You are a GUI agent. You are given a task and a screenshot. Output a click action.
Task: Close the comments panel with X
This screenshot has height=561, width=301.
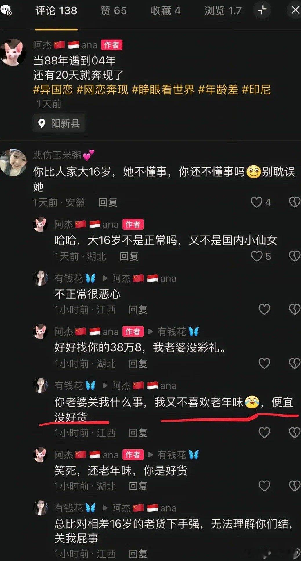[295, 10]
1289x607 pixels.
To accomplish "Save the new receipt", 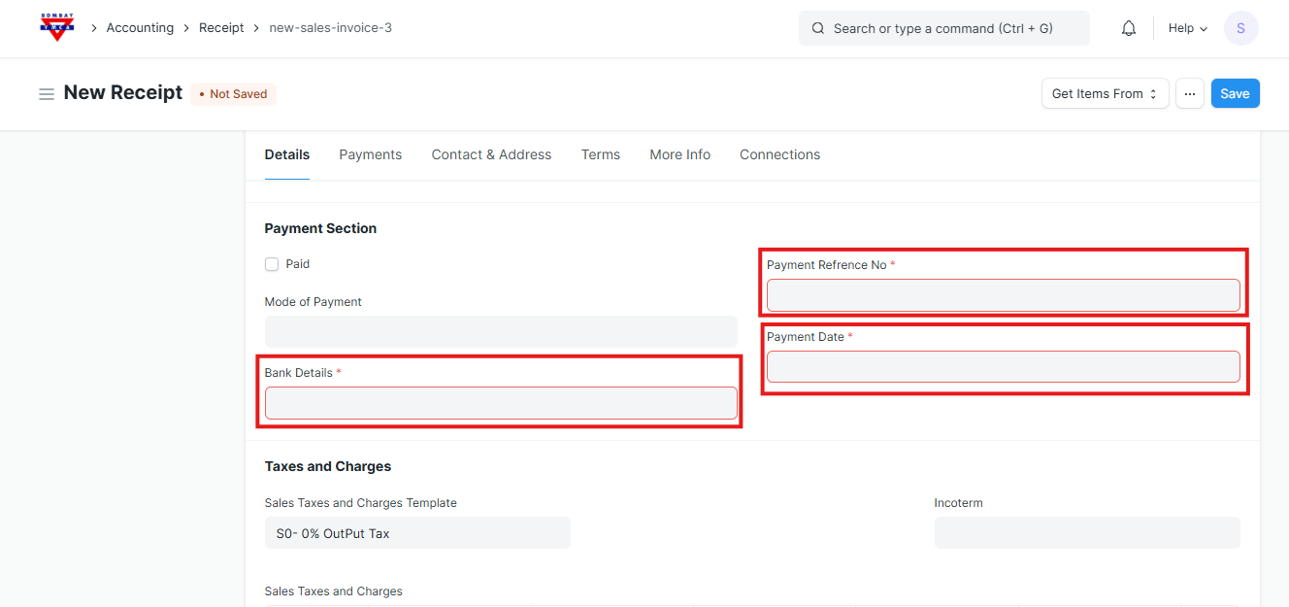I will click(1235, 93).
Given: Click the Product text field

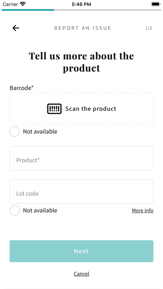Looking at the screenshot, I should [x=82, y=158].
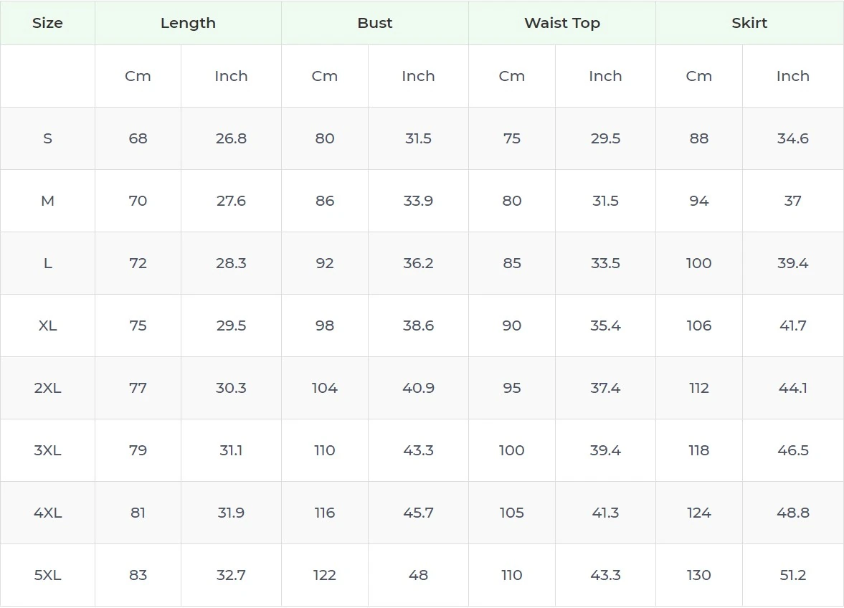Select the XL size row label
This screenshot has height=608, width=844.
click(47, 326)
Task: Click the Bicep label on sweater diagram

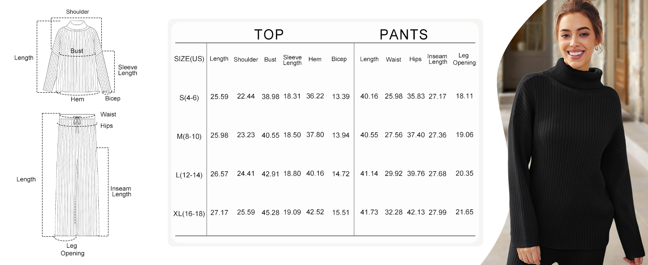Action: coord(112,98)
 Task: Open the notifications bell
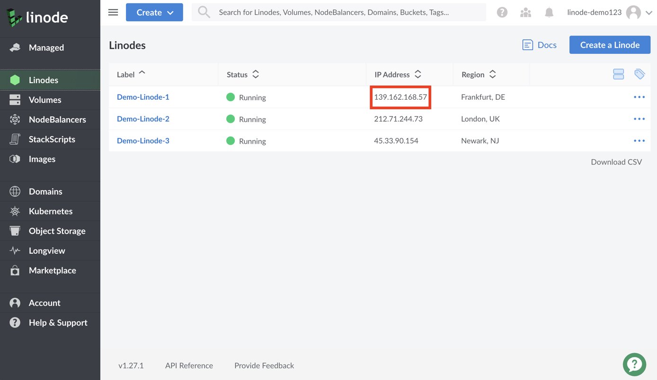pyautogui.click(x=549, y=13)
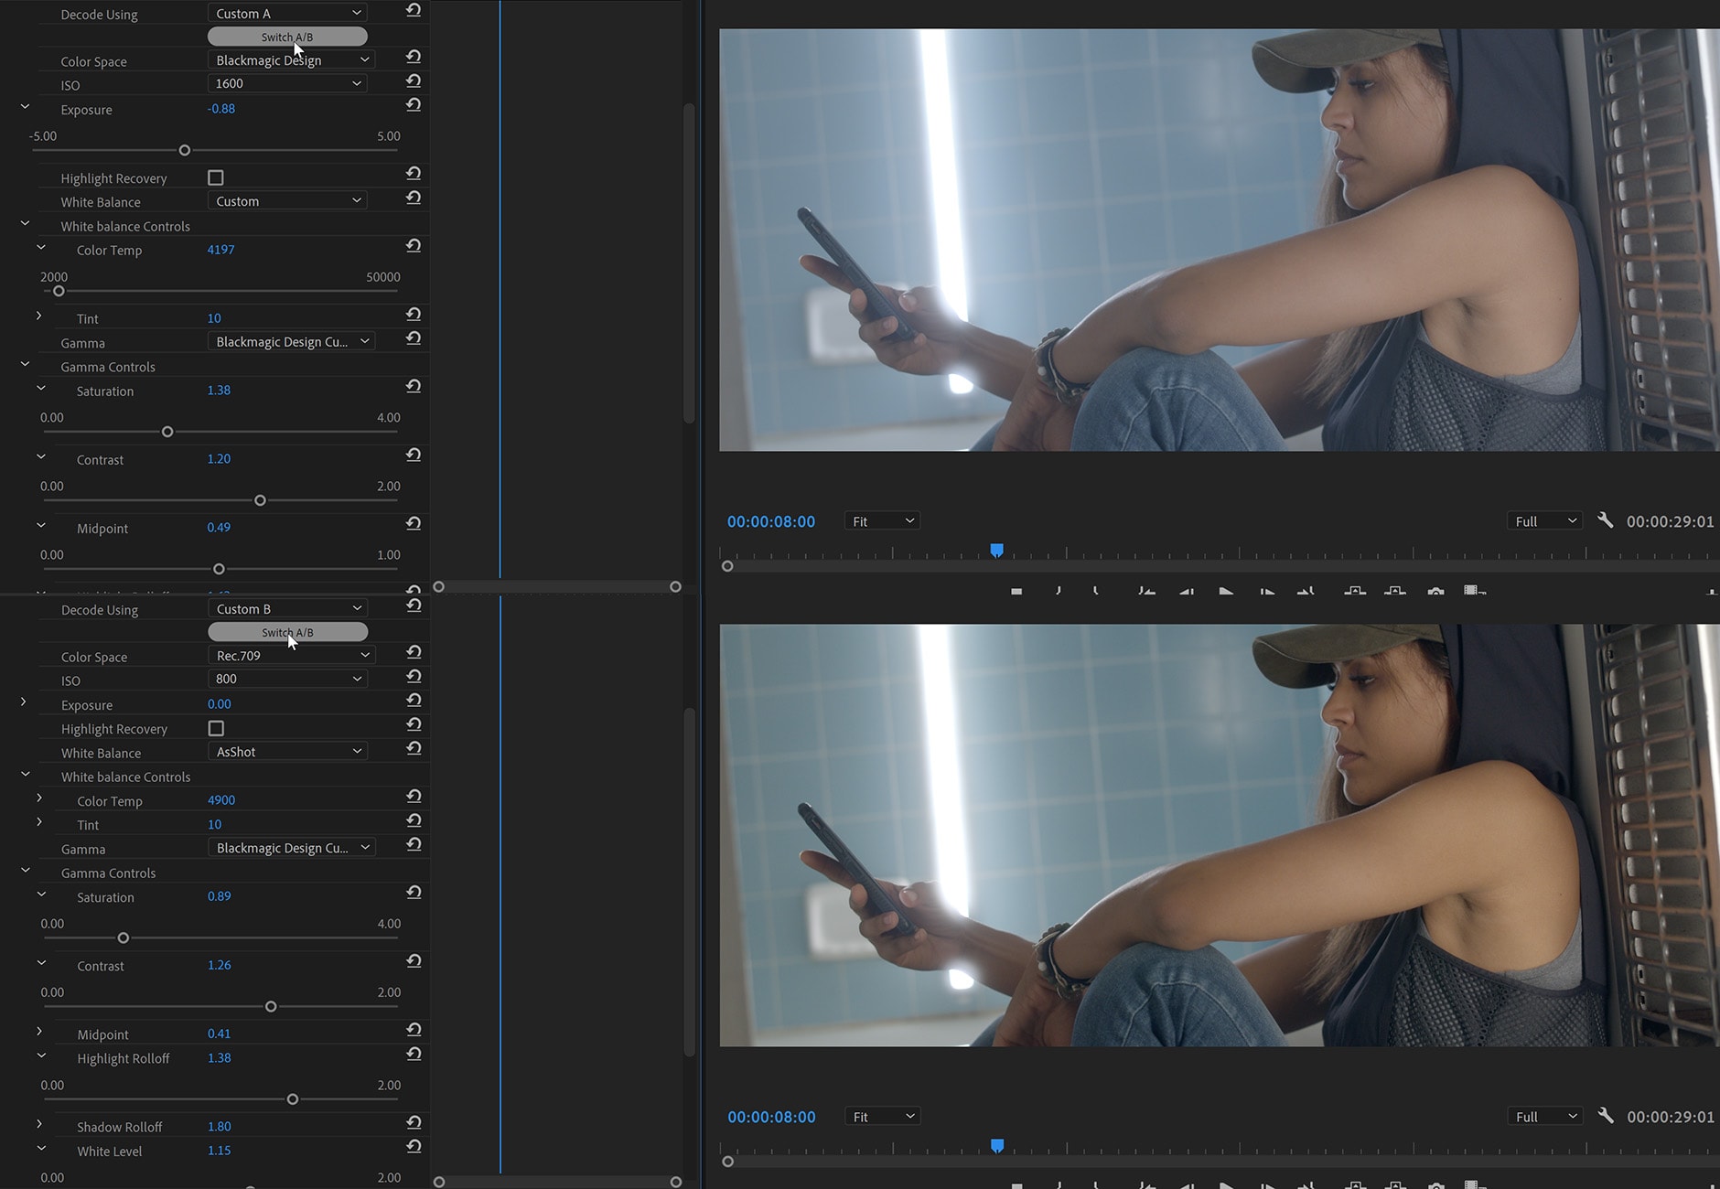1720x1189 pixels.
Task: Click the Lift icon in the upper monitor
Action: pos(1355,591)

» **TRY IT**:
Please output only the lines running from the one that holds "Task: Click the Bicep" through the last line of the entries, both ends included, without any images.

» **COMPLETED EXERCISE**:
Task: Click the Bicep label on sweater diagram

Action: coord(112,98)
 Task: Open the notifications bell
pyautogui.click(x=549, y=13)
1720x1189 pixels.
Task: Click the Lift icon in the upper monitor
Action: pos(1355,591)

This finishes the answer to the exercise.